1994  1995  1996  1997  1998  1999  2000  2001  2002  2003  2004  2005  2006  2007  2008  2009  2010  2011  2012  <20132014  2015  2016  2017  2018  2019  2020  2021  2022  2023  2024  Index 1994  1995  1996  1997  1998  1999  2000  2001  2002  2003  2004  2005  2006  2007  2008  2009  2010  2011  2012  <20132014  2015  2016  2017  2018  2019  2020  2021  2022  2023  2024 
<== Date ==> <== Thread ==>

Subject: CA subscription synchronisation shutdown problem
From: <[email protected]>
To: <[email protected]>, <[email protected]>
Date: Thu, 2 May 2013 07:52:04 +0000
Hi Jeff,

This e-mail is really a follow up to this thread from a year ago: http://www.aps.anl.gov/epics/tech-talk/2012/msg00584.php .  (Alas, I can't check this link because the APS web site seems to be poorly this morning.)

Back then I was seeing signs that CA subscription callbacks were being called after returning from ca_clear_subscription ... in this e-mail I have what looks like a definitive demonstration!

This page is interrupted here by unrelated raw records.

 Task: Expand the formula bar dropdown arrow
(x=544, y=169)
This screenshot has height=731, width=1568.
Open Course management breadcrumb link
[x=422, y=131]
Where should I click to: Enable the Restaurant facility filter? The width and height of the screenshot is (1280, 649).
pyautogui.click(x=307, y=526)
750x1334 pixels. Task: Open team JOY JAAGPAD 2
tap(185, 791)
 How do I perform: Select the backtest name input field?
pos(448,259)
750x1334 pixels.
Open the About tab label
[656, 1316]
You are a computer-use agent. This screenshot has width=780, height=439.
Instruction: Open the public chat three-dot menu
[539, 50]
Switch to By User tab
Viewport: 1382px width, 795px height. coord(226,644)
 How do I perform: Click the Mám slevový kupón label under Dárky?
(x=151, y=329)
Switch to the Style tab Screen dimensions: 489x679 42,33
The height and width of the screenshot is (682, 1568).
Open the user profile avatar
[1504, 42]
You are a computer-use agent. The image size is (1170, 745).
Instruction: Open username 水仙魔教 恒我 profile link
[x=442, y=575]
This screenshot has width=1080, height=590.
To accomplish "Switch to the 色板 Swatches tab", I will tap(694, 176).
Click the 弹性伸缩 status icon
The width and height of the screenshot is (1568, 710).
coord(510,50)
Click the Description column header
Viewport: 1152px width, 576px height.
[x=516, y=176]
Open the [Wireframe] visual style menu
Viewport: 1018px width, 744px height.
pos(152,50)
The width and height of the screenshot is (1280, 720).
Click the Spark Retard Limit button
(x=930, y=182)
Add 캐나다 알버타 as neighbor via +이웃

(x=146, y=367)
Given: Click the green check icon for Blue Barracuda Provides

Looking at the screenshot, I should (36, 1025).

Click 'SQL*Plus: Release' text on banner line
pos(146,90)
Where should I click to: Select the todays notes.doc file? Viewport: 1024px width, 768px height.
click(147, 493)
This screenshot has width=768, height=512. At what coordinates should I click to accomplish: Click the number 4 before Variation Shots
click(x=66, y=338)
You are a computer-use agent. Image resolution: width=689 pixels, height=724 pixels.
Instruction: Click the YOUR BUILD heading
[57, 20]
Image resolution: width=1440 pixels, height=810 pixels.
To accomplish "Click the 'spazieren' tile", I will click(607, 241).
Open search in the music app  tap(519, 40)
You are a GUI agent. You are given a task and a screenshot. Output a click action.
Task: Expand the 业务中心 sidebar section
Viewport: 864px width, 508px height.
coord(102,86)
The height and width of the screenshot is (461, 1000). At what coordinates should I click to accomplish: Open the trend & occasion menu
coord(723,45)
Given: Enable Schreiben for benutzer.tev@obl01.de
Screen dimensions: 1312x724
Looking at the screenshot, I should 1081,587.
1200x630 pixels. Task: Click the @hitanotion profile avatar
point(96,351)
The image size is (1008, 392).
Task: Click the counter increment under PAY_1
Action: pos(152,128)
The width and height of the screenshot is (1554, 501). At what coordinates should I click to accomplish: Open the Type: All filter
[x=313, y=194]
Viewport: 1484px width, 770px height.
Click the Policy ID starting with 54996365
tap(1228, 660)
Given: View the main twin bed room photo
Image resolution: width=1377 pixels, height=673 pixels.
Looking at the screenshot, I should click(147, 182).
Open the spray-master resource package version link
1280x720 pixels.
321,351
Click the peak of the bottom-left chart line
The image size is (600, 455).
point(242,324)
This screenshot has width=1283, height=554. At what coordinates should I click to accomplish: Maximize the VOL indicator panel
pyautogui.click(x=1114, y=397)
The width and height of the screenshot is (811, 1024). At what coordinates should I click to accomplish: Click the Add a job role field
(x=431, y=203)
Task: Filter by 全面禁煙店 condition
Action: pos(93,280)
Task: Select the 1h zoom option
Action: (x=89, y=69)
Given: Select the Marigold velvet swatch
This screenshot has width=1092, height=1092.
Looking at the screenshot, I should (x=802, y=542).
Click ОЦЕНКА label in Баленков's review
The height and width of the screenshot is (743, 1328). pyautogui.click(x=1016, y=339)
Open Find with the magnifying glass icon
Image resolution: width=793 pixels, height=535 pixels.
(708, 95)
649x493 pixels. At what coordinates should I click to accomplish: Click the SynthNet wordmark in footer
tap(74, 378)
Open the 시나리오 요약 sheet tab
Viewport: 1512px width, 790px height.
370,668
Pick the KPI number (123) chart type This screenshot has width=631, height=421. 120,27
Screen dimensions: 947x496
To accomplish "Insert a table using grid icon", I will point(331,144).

In the attached test IOC I repeatedly create 500 subscriptions to 500 locally published PVs, pause a few hundred microseconds, and then proceed to tear them all down again.  The context pointer I pass (args.usr) just contains a validity flag which I reset after ca_clear_subscription returns -- and which I test in the callback.

Below is a typical run:

$ ./test 10 500
dbLoadDatabase("dbd/TEST.dbd", NULL, NULL)
TEST_registerRecordDeviceDriver(pdbbase)
dbLoadRecords("db/TEST.db", NULL)
iocInit()
Starting iocInit
############################################################################
## EPICS R3.14.11 $R3-14-11$ $2009/08/28 18:47:36$
## EPICS Base built Nov  4 2011
############################################################################
iocRun: All initialization complete
All channels connected
Testing 10 cycles, interval 500 us
[........................................................................................................................................................................................................................................................................................................................................................................................................................................................................................................whoops!
][


The two arguments to `test` are number of times to try and how long to pause between create and clear (in microseconds, passed to usleep(3)). [ and ] are printed at the start and end of a cycle (so [ is immediately followed by a burst of ca_create_subscription() calls) and each . represents a successful callback.  An unsuccessful (invalid) callback is shown by 'whoops!' which is followed by an exit() call.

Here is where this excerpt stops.